Sobre a questão contratual de Sérgio Conceição, nada que não seja deixar treinador e jogadores fora de qualquer discussão eleitoral será inaceitável. Treinador e atletas carregam a mais difícil das missões nesta temporada - colocar o FC Porto na fase de grupos da Champions, caso contrário o presidente para a época 2024/25 começará logo aí com um buraco de quase 100 milhões de euros. Mas uma vez mais, a incoerência de Pinto da Costa: «Acha que algum treinador de algum clube vai renovar o contrato sem saber com quem vai trabalhar?» Poderíamos recordar que Jesualdo renovou contrato entre períodos eleitorais distintos e que Lopetegui assinou um contrato superior ao mandato de Pinto da Costa. Mas basta recordar que em 2019 Sérgio Conceição comprometeu-se com o FC Porto até 2021 - pelo meio, Pinto da Costa venceu as eleições em 2020. Não deixam de ser sinais dos tempos - talvez hoje uma reeleição não seja um dado tão adquirido quanto em épocas anteriores.
Ainda assim, há um detalhe que merece máximo destaque nesta entrevista: a garantia de Pinto da Costa de que o FC Porto vai apresentar capitais próprios positivos no final do primeiro semestre. Em apenas 5 anos, a SAD cavou um buraco de mais de 110 milhões nos capitais próprios (os rivais, perdão, os inimigos deram lucro no mesmo período) e ultrapassou os 175 milhões, os piores valores da história das SAD em Portugal. Mas Pinto da Costa garantiu que o FC Porto vai conseguir o milagre de recuperar praticamente 200 milhões de euros no espaço de 6 meses. Esta vai valer a pena esperar para ver. Só há 3 cenários possíveis: a venda de parte da SAD (que PdC desmentiu), a venda do Estádio (de recordar a operação EuroAntas em 2014/15) ou, simplesmente, o maior milagre financeiro da história da gestão desportiva em Portugal. Sim, não vamos admitir que o presidente do FC Porto estaria a confundir saldo contabilístico com capitais próprios.
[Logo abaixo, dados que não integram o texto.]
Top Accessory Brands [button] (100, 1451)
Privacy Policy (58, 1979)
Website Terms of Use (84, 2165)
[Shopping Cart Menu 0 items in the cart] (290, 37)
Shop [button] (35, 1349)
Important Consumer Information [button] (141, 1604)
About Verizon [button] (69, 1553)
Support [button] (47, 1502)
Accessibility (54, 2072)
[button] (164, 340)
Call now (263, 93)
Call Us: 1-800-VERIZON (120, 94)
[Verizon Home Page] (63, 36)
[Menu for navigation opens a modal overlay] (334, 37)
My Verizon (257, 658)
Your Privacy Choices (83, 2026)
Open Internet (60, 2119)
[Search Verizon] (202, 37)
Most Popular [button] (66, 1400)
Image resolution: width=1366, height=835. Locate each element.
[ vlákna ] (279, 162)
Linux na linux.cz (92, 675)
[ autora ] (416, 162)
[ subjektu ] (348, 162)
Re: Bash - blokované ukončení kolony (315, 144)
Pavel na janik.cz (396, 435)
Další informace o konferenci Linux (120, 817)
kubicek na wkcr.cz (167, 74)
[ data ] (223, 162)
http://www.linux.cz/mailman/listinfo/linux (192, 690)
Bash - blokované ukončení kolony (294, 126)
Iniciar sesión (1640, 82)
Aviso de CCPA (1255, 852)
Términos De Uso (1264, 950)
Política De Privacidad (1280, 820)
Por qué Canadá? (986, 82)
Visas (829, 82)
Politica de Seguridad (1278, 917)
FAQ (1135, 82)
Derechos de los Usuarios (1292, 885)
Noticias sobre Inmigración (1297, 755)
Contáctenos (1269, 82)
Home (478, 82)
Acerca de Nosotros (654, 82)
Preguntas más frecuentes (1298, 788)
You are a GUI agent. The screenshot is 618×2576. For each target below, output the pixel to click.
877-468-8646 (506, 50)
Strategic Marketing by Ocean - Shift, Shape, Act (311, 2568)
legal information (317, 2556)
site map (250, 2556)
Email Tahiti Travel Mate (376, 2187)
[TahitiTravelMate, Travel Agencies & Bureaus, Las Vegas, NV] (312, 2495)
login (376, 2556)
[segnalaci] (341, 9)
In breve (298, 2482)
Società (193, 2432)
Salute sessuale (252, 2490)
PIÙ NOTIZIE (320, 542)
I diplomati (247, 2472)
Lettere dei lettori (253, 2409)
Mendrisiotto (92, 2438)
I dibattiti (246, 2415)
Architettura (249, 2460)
O processo do naming do Estádio é uma luta que anda a ser travada pelos «três grandes» há vários anos, e os valores de 5 a 6 milhões por ano vão encontro de uma expetativa bem otimista. Escusado será dizer que a estratégia não passa por contar com esta pequena receita em forma de Loum/Manafá/Depoitre numa verba anual, mas sim antecipar o bolo através de um contrato de factoring para ter maior margem para o curto prazo. Face à forma evasiva mas insistente com que Pinto da Costa tocou no tema, esperam-se novidades para este dossiê no próximo mês.
Destaque ainda para, uma vez mais, o desnorte de uma direção que não fala a uma só voz. Disse que Taremi não saiu para o Milan porque as propostas eram «ridículas» e «nem dava para conversar». Esqueceu-se portanto das declarações de Vítor Baía, que disse a 31 de agosto que já havia acordo entre Milan e FC Porto e que tudo dependia do jogador. Em que ficamos?
De argolada em argolada, Pinto da Costa errou em quase todos os alvos e deixou a promessa de uma recuperação financeira histórica e em tempo recorde. Não só foi uma fraca entrevista como foi, possivelmente, a sua pior entrevista em 4 décadas de FC Porto, revelando um presidente perdido no espaço e no tempo. Foram só 60 minutos. E o que são 60 minutos ao pé de mais 4 anos?